Stored data entries
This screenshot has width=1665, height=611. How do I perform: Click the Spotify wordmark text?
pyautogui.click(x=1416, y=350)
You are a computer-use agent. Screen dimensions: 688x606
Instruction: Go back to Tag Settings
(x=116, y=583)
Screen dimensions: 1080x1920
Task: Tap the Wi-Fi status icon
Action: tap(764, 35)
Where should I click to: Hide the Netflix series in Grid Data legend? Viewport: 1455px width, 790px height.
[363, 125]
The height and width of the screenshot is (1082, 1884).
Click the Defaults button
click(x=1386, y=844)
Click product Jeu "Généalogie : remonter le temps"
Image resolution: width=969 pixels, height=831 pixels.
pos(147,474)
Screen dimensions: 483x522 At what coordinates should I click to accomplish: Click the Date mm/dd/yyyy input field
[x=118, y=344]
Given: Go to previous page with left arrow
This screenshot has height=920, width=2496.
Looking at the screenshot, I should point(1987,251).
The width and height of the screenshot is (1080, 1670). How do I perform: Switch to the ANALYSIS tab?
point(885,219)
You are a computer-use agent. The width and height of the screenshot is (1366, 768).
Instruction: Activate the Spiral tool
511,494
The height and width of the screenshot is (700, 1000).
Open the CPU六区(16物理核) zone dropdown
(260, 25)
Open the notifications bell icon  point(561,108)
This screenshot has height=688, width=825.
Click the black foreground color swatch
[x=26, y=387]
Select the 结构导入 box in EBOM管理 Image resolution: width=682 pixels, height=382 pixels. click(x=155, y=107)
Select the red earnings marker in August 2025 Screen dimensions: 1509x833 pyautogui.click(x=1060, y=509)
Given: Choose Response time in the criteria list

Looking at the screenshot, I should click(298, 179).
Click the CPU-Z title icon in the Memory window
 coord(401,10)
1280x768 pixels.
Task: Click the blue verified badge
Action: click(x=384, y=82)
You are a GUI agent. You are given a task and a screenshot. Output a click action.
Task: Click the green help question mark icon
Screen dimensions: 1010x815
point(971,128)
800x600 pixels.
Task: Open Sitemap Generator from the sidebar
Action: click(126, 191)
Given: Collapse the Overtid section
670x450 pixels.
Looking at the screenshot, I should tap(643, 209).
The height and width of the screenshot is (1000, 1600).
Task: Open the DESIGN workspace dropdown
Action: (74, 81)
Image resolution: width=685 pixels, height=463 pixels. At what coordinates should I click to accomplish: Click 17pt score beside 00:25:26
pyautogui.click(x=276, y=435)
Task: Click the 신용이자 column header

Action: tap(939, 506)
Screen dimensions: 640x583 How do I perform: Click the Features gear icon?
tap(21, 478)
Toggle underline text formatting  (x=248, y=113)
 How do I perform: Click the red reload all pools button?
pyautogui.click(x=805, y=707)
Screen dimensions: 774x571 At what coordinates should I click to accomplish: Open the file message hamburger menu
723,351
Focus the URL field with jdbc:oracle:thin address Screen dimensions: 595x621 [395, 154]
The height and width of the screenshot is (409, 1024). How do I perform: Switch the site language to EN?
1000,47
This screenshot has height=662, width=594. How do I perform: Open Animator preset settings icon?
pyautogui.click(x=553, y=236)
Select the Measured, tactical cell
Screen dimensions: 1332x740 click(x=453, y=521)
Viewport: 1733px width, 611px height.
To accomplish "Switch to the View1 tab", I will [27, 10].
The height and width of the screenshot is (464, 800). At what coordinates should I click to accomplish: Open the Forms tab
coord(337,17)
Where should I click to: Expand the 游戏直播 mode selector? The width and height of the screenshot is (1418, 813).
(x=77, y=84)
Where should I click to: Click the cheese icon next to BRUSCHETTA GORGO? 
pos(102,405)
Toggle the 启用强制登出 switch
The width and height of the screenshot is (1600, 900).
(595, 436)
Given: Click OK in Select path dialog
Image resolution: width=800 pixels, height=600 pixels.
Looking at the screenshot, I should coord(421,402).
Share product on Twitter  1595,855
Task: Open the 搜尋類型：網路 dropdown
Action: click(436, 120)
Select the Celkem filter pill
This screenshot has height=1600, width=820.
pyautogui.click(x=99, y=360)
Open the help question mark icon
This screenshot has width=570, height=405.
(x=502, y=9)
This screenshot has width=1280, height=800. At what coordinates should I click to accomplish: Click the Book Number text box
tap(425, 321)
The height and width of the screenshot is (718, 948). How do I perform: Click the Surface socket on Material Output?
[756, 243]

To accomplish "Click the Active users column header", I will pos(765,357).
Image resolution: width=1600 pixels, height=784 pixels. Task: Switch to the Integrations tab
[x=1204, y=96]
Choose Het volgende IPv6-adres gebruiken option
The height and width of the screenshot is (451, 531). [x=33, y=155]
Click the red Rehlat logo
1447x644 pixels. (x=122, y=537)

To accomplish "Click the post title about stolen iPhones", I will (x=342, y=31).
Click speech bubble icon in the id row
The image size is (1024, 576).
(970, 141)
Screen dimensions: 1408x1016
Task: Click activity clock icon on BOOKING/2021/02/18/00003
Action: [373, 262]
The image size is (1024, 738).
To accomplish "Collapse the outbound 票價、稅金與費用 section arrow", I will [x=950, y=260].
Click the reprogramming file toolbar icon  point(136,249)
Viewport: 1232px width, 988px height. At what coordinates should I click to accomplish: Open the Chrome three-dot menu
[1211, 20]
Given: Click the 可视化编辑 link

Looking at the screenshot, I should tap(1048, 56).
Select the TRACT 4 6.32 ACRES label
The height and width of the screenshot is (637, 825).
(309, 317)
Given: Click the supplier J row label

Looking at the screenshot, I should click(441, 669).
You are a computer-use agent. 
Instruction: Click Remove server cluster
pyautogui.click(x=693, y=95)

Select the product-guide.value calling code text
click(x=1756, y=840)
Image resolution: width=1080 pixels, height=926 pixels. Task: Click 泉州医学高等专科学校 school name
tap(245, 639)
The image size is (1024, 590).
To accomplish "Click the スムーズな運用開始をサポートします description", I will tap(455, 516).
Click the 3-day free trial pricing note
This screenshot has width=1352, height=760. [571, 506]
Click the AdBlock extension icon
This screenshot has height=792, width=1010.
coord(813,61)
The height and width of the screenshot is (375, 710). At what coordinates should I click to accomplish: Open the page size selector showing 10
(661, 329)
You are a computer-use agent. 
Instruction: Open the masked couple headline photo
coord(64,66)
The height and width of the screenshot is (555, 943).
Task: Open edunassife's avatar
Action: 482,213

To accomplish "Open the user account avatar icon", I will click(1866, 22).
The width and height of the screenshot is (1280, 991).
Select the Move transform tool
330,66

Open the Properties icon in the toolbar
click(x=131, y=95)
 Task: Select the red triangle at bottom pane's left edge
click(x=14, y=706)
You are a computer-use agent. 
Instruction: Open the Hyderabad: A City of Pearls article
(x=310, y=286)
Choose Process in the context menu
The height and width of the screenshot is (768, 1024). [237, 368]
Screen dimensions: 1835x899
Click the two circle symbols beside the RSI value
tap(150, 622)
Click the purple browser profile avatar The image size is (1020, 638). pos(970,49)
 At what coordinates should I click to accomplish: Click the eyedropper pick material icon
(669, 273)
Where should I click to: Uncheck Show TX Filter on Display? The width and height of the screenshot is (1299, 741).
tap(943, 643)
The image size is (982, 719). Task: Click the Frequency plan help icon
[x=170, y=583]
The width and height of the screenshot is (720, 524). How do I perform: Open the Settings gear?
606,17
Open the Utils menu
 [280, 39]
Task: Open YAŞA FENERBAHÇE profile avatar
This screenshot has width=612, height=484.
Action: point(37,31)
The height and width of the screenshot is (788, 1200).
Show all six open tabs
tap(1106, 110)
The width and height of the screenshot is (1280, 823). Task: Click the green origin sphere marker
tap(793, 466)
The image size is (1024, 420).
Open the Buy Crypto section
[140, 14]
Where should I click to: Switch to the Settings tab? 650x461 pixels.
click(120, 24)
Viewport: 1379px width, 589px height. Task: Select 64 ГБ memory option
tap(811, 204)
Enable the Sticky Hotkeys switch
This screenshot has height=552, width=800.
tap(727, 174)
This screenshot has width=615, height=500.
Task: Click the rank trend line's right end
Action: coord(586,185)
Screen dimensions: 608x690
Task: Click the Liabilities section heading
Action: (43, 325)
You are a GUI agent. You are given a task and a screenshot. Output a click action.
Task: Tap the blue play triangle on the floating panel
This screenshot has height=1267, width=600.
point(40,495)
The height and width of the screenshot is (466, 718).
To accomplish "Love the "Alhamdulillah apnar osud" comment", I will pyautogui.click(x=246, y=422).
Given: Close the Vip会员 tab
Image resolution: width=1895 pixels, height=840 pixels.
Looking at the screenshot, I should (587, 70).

WHAT IS NEEDED: From the data above, output exactly the lines between the one containing "Click the reprogramming" and the one containing "Click the purple", counting both of them.

TASK SOLUTION:
Click the reprogramming file toolbar icon  point(136,249)
Viewport: 1232px width, 988px height. At what coordinates should I click to accomplish: Open the Chrome three-dot menu
[1211, 20]
Given: Click the 可视化编辑 link

Looking at the screenshot, I should tap(1048, 56).
Select the TRACT 4 6.32 ACRES label
The height and width of the screenshot is (637, 825).
(309, 317)
Given: Click the supplier J row label

Looking at the screenshot, I should click(441, 669).
You are a computer-use agent. 
Instruction: Click Remove server cluster
pyautogui.click(x=693, y=95)

Select the product-guide.value calling code text
click(x=1756, y=840)
Image resolution: width=1080 pixels, height=926 pixels. Task: Click 泉州医学高等专科学校 school name
tap(245, 639)
The image size is (1024, 590).
To accomplish "Click the スムーズな運用開始をサポートします description", I will tap(455, 516).
Click the 3-day free trial pricing note
This screenshot has width=1352, height=760. [571, 506]
Click the AdBlock extension icon
This screenshot has height=792, width=1010.
coord(813,61)
The height and width of the screenshot is (375, 710). At what coordinates should I click to accomplish: Open the page size selector showing 10
(661, 329)
You are a computer-use agent. 
Instruction: Open the masked couple headline photo
coord(64,66)
The height and width of the screenshot is (555, 943).
Task: Open edunassife's avatar
Action: 482,213

To accomplish "Open the user account avatar icon", I will click(1866, 22).
The width and height of the screenshot is (1280, 991).
Select the Move transform tool
330,66

Open the Properties icon in the toolbar
click(x=131, y=95)
 Task: Select the red triangle at bottom pane's left edge
click(x=14, y=706)
You are a computer-use agent. 
Instruction: Open the Hyderabad: A City of Pearls article
(x=310, y=286)
Choose Process in the context menu
The height and width of the screenshot is (768, 1024). [237, 368]
Screen dimensions: 1835x899
Click the two circle symbols beside the RSI value
tap(150, 622)
Click the purple browser profile avatar The image size is (1020, 638). pos(970,49)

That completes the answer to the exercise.